Note: this game was released on the PlayStation 4 late last year and this is the Xbox One version I’m reviewing.

The title adds a few new game modes and tracks missing from the 2014 release, especially any form of outdoor tracks. Now the ones from MX vs. ATV Alive are included, as well as Nationals, Waypoint, Free Ride, and Rhythm Racing modes. In National mode, the tracks have you racing on outdoor stages, Waypoint mode plays like a time trial where you cross multiple checkpoints as fast as possible, Free Ride mode is just that, you ride around and do whatever you want on any stage, and the new Rhythm Racing mode takes a mixture of racing in and outdoors as you pull off tricks. There’s also the standard Career mode where you can customize your rider and bike as you race your way to the top.

While all of those modes may sound fun on paper, actually playing the game is where things fall apart, thanks to iffy handling and physics. Turning involves using both analog sticks to turn precisely, but if you put too much pressure on either stick, it will cause your rider to spin out and crash. You also have to constantly readjust your rider as they tend to lean every which way than where you want to them to, which grows old really fast while you’re playing. If that wasn’t enough, the physics for landing are off as well. There were too many times when I knew I stuck a landing well, only to have my rider flip over and crash for no reason. This makes pulling off the already difficult tricks even more so, as you have to hold down a button while flailing the right analog stick in different directions in hopes of pulling one off. But since the controls and physics make catching air and landing a pain, you’ll need a lot of luck doing anything outside just racing.

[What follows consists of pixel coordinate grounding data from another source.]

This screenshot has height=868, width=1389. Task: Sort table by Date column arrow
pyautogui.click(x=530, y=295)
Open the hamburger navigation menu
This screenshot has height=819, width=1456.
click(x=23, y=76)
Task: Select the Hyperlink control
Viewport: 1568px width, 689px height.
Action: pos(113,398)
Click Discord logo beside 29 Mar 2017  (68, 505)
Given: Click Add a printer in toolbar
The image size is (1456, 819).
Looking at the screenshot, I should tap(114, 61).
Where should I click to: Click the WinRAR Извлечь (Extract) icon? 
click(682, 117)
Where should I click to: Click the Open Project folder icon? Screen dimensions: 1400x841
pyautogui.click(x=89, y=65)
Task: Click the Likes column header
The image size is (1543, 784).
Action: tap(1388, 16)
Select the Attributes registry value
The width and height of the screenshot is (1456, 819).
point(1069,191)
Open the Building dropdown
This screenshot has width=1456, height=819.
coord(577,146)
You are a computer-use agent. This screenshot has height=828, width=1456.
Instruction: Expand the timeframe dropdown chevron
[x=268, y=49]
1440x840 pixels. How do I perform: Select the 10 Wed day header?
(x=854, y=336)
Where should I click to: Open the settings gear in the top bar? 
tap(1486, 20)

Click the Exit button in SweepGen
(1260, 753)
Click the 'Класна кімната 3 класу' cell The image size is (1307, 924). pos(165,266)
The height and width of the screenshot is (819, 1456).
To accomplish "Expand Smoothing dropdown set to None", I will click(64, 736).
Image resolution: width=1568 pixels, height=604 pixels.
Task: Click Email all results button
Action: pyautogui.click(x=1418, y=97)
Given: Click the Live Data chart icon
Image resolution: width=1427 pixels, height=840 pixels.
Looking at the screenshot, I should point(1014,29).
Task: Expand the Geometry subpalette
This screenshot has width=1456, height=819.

For a game that’s a remaster of a title released on the PlayStation 3 and Xbox 360, you’d think the framerate would be a solid 60fps right? Wrong. It runs at 30fps at best and can even drop a bit at worst, rendering some modes such as the Rhythm Racing barely playable. To ease the pain a little, there is online play here for most of the modes so you don’t have to suffer alone. The graphics are music are decent, but the visuals look more like a PlayStation 2 or original Xbox remaster than a last-gen console.

If they had took their time and did this right, MX vs. ATV Supercross Encore could’ve been a fun budget title for those looking for some racing fun. Sadly thanks to muddled controls, physics, and framerate, it’s hard to recommend this to anyone outside hardcore, masochist motocross fans who enjoy riding on the worn tires of this series.